4) The authors have observed CCL2-responsiveness in macrophages, the T cell line SupT1, and in primary CD4 T cells. For example, Figure S3 shows that the replication of a clade B but not a clade C virus in SupT1 cells was inhibited by anti-CCL2. However, RNAseq data indicate that SupT1 cells express minimal amounts of CCL2 (as do other T cell lines). Similarly, RNAseq data indicate that purified primary CD4 T cells often express little or no CCL2, even after infection with HIV-1. The authors should indicate whether and how much CCL2 was expressed in the experiment involving SupT1 cells and primary CD4 T cells. Furthermore, the purity of the primary CD4 T cells should be demonstrated, to rule out the possibility that CCL2 came from contaminating monocytes/macrophages.

5) Figure S3: the p24 values shown are extremely low (pg rather than ng), indicating negligible virus replication in SupT1 cells, which in turn raises concerns about the relevance of the data. Although SupT1 cells are extremely permissive for X4 viruses, they express hardly any CCR5, and most R5 viruses cannot infect them.
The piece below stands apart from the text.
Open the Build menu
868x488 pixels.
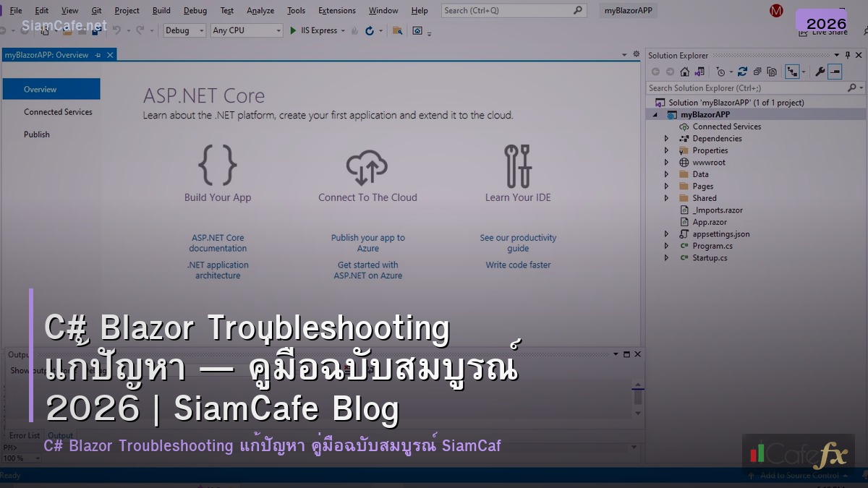point(161,10)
Indeed, Dejuco et al. have reported that ADA, one of the viruses used in the present study, does not infect SupT1 cells (J Virol 73, 7842, 1999). Although the authors may have used SupT1/CCR5 cells, this is not indicated anywhere. The Materials and methods merely state that the cells were from the NIH AIDS repository, which are unmodified.
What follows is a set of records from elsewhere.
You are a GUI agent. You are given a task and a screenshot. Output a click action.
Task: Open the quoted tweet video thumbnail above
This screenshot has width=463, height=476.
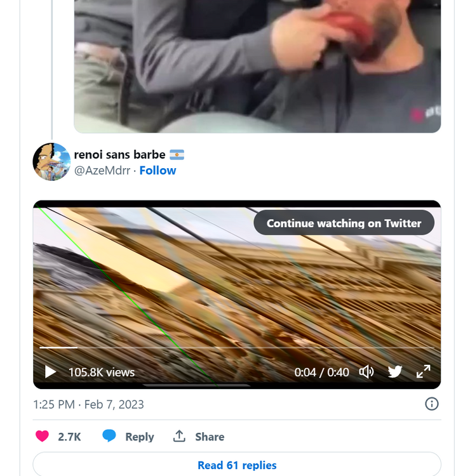click(x=257, y=66)
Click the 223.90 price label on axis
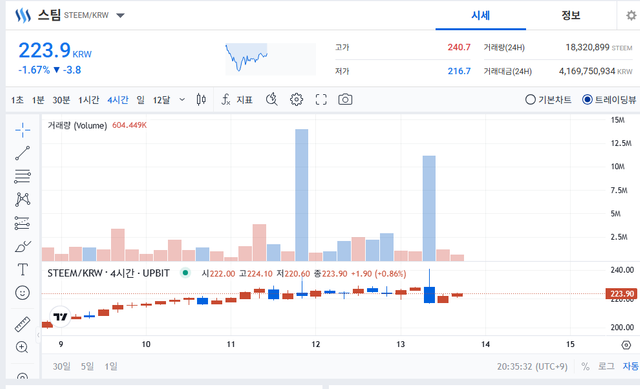Screen dimensions: 640x389 pos(621,293)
6) Figure 1C and 6C: The effect of anti-CCL2 (i.e., accumulation of Pr55 and reduction of mature p24) seems more typical of an assembly defect (e.g., membrane binding or multimerization) than of the particle release defect. Have the authors confirmed that cells treated with anti-CCL2 accumulate arrested budding virus particles on the cell surface?
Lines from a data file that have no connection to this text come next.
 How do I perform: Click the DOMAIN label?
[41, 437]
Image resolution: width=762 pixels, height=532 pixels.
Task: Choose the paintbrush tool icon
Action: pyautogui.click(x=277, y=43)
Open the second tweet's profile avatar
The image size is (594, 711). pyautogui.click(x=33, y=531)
7) Figure 2B, C, E, 7C, and 8: These panels, which show the levels of released p24, should be accompanied by immunoblotting of cell lysates. This would confirm that Gag expression levels in cells are comparable under the different conditions tested.

8) The discussion should be strengthened in several respects. A) Considering that the main novelty/significance of this study comes from the finding that CCL2 triggers ALIX dissociation from actin cytoskeleton, additional mechanistic explanation (even if speculative) is desirable. In this regard, the discussion on RhoA is probably irrelevant, since RhoA regulates actin cytoskeleton assembly, whereas CCL2 does not seem to affect actin cytoskeleton formation (based on the amount of actin associated with insoluble pellets (Figure 3) or the abundance of stress fibers (Figure 4)), but rather the release of ALIX from actin. B) The authors state that the finding of CCL2-triggered ALIX redistribution has wide-ranging implications in cell and cancer biology but specific discussion on such implications is not provided.

https://doi.org/10.7554/eLife.35546.046

Author response

[Editors’ note: the author responses to the first round of peer review follow.]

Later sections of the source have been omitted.